GOAL:
Please gather every line in the listing below that contains the word "Open".

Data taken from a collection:
========
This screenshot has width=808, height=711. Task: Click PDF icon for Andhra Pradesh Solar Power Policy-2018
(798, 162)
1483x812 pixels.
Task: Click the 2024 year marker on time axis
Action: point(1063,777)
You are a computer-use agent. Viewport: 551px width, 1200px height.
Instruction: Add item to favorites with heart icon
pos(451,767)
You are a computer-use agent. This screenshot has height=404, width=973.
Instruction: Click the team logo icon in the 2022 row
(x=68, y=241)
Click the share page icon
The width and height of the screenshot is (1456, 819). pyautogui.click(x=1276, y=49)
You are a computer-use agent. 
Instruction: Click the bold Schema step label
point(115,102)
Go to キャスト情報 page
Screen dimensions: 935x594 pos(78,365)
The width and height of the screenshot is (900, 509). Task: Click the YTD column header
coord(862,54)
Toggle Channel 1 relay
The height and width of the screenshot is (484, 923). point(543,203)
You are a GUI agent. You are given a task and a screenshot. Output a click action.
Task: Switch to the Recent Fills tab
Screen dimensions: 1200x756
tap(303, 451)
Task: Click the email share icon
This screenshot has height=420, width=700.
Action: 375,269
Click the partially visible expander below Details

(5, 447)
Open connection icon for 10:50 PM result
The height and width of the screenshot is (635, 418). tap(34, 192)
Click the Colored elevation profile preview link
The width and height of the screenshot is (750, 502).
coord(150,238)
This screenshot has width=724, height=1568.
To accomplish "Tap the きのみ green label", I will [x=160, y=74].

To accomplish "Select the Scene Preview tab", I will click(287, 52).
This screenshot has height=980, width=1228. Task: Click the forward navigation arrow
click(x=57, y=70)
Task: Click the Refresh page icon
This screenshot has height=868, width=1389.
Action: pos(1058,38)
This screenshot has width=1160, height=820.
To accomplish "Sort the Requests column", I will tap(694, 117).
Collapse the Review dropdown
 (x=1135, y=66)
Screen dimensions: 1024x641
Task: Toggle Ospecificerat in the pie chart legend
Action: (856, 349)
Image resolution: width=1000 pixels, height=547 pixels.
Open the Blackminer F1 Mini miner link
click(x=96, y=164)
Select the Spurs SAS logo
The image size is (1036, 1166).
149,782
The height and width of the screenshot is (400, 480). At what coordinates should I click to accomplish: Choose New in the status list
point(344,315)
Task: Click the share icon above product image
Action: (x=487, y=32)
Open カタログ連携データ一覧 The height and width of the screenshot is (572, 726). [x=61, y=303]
========
TASK RESULT:
Open connection icon for 10:50 PM result
Open the Blackminer F1 Mini miner link
Open カタログ連携データ一覧 The height and width of the screenshot is (572, 726). [x=61, y=303]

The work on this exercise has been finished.